Dennis Kubes added a comment - 20/Jul/07 08:10 PM
I hadn't thought about it that way and yes it does go against java classloader semantics. I will make the changes to make it consistent with normal classpath behavior . I will also make the other changes mentioned above.

My intention here was really to allow custom development without changing standard jars, but yes that can be handled by semanics that we define. What would be a good way to do this, something like a addPriorityJar() method in JobConf? Currently setJar will take priority over addJar and addJars.


Doug Cutting added a comment - 20/Jul/07 08:17 PM
My intuition is that addJar() should add things onto the front of the classpath, overriding what's there.

Dennis Kubes added a comment - 20/Jul/07 09:54 PM
Just confirm this for me.

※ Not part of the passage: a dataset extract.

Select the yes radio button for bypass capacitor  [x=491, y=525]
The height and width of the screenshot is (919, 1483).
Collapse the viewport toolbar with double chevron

Each application (i.e. Injector, Generator, etc.) would be responsible for dealing with the command line options in their own way, even though they extend ToolBase. If I modify JobClient#run(String[]) then that only sets additional jars for the JobClient. I could add the command line parsing to ToolBase#processGeneralOptions, and then it affects any child of ToolBase. Just wondering where to put the command line parsing and how it would affect applications like Injector.

Hadoop QA added a comment - 21/Jul/07 04:36 AM

Enis Soztutar added a comment - 23/Jul/07 06:23 AM
>Just wondering where to put the command line parsing and how it would affect applications like Injector.
At the risk of repeating my previous comment, i should say : Adding such generic options can easily be achieved with the proposed implementation in HADOOP-1436. We would parse the argument(s) in HadoopCommandLineParser.

Dennis, for this issue, i think you could just implement command line parsing in ToolBase#processGeneralOptions, and ToolBase#buildGeneralOptions. You can add a method to get the additional jars.

>then it affects any child of ToolBase
Since it is a generic functionality it is perfectly fine.


Enis Soztutar added a comment - 23/Jul/07 06:47 AM
For the patch, IMO having two functions JobConf#getJar() and JobConf#getJars() is a bit confusing. Could we just deprecate getJar(), and return an array of length one in getJars. And it would be good to make a new util class JarUtils, and refactor RunJar#jar(), RunJar#unjar and RunJar#getToBeJared().

Doug Cutting added a comment - 23/Jul/07 05:37 PM
> Could we just deprecate getJar(), and return an array of length one in getJars()?

+1 We should deprecate both setJar() and getJar(), replacing them with addJar() and getJars().


Dennis Kubes added a comment - 24/Jul/07 03:12 PM
Remember that multiple jars is really just a front end merge before a single merged job jar file is submitted to the MR system. We still have to set a single job jar (currently through setJar) and the various job runners and task trackers need to get that single jar (currently through getJar). So if we are going to deprecate getJar and setJar, then we will need to change how we set and get the final job jar throughout the system.

The other changes and recommendations have been made and I am doing final testing. If we can get a consensus on the get and set jar methods I can have a new candidate patch uploaded today.


Doug Cutting added a comment - 24/Jul/07 07:14 PM
> So if we are going to deprecate getJar and setJar, then we will need to change how we set and get the final job jar

Good point. Maybe we can make these (or equivalent new methods) package-private instead of removing them, only used by the core?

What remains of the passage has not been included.